I just keep telling myself that slowly but surely it is all going to fall into place. At first I want to escape that thought, dismiss it, and tell myself that if i continue to think that the right time is in the future, and not in the present, i won't get anywhere. But truthfully, I don't think the time is right now. I am still in the process of figuring out who I am. and again, truthfully, I have absolutely NO idea who that is. Slowly, I am beginning to gather thoughts, goals, pictures, role models of things I want to do, qualities I want to possess, ways I want to dress and act. But this can't all happen over night. This is a process.

a process is PROGRESS.

It is, however, terribly frightening and scary to me to think about easy it is to escape reality and to live without living. I mean, fuck, I've done it for so long and I didn't even realize what I was doing! I kept doing it while thinking I had addressed the problem. Isn't that just fucking pathetic? I spent all this time just sitting way far down in a rabbit hole doing NOTHING with my time but staring blankly at the walls of my brain, waiting for answers that I knew, but didn't want to admit to myself, were not going to sprout in my small, dark, little brain garden. I mean seriously...wouldn't any normal person have realized that about, what, like, uh, YEARS ago? I don't understand why it's taken me so long to realize that I need to snap the fuck out of it. Actually, I think what did me in was a comment I received from someone.
He said to me, "You are a brain in a vat, Madi."
This was actually incredibly debilitating and I was even kind of mad that he had said that to me. That's not really a nice statement, let alone one I want to hear. But then I realized, or rather, starting thinking...all this time I have been living in my head and it really has been showing. Think about it. I have exterted such small amounts of external energy. I have not tried to show people I am. I have not tried to delve into something new to explore a talent. I have not gone out of my way to talk to people I know I would enjoy and vise versa. All this time I have been waiting around for others to supply the energy for me because I was too unsure of my own thoughts, actions, wants, goals, etc. But the reason I felt/feel t his way is because I have never gone out on a limb and done it myself. I have never really done anything soley just for or by myself. It was always been due to someone else's influence or well being or choice. I follow what others do, not lead the way for the people. And that isn't necessarily a bad thing, but i've been hiding behind all of these walls for so long that I was seriously blinded to what life is like without them. I stopped looking at these walls as walls and started to just view them as the person I was/am eternally meant to become. But, I mean, you see how wrong that is, right?
Do you realize how easy it was, and still is, for me to just lock myself into my mental cage and never let myself out? it's so fucked up. I literally had to remind myself one day that I am more than just a bundle of negative, spiraling thoughts whirling around and housed in a circular hair holding container. I had, and HAVE to remind myself that I am a brain and I am a body.

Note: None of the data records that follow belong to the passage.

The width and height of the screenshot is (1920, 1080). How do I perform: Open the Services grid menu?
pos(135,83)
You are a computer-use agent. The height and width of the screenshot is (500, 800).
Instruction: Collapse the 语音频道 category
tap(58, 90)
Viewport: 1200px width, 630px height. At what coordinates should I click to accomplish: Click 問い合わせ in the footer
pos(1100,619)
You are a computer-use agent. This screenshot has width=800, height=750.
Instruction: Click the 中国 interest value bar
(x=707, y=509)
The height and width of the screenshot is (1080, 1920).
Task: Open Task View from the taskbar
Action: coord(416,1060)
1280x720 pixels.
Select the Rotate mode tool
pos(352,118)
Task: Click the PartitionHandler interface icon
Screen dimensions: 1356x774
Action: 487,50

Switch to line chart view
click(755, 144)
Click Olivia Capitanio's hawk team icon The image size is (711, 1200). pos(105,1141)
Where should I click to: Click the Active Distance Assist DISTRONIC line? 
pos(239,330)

I am a brain and I am a body.

It's time for me to realize that this seriously needs to end. What is this doing for me? NOTHING. The problem is that it feels so good to just lock the cage and never come out. Despite the negative thoughts and feelings, it's so comfortable down here that I somehow, in a twisted, maybe in nihilistic way, enjoy being here. I find that to be one of the biggest flaws of a human. Although we strive so hard for happiness and everything we associate with it, it still is so easy to just become stagnant, familiar, and comfortable with unhappiness. It's just such a familiar place. You have no expectations down there, and if you do, they don't extend very far and are not hard to surpass. So it's hard to lose once you've already lost.

I am reminded of a quote.
"our deepest fear is not that we are inadequate. our deepest fear is that we are powerful beyond measure. it is our light, not our darkness that most frightens us. we ask ourselves, who am i to be brilliant, gorgeous, talented, fabulous? Actually, who are you NOT to be? you are a child of god. your playing small does not serve the world. There is nothing enlightening about shrinking so that other people won't feel insecure around you. we are all meant to shine, as children do. We are born to make manifest the glory of God that is within us. It's not just in some of us; it's in everyone. And as we let our own light shine, we unconsciously give other people permission to do the same. We are are liberated from our own fear, our presence automatically liberates others." - Marianne

This is seriously so true. It does along with what I was saying. I'm not afraid of the darkness. I'm not afraid to just in the dark corners and never come out. I'm not afraid to spend my days just staring at a computer screen, writing the same useless bullshit over and over, all the while waiting for a phone call from someone I will never receive. I'm not afraid to walk in front of a crowd of people, and hopelessly wish one of them saw some mystery in my stature, or possibly my eyes, enough for them to want to talk to me after class or ask me to a late lunch. But I mean, that's not the way the world is and so there I go again, sitting alone, and aimlessly in a dark corner, sucking up all the oxygen I can get my hands on. I'm not afraid of the darkness of my mind because I have already been there and have lived there for several years. Me and the darkness, we are good friends but we aren't good for each other. it's like being married to a recovering alcoholic while you still enjoy to drink wine every night.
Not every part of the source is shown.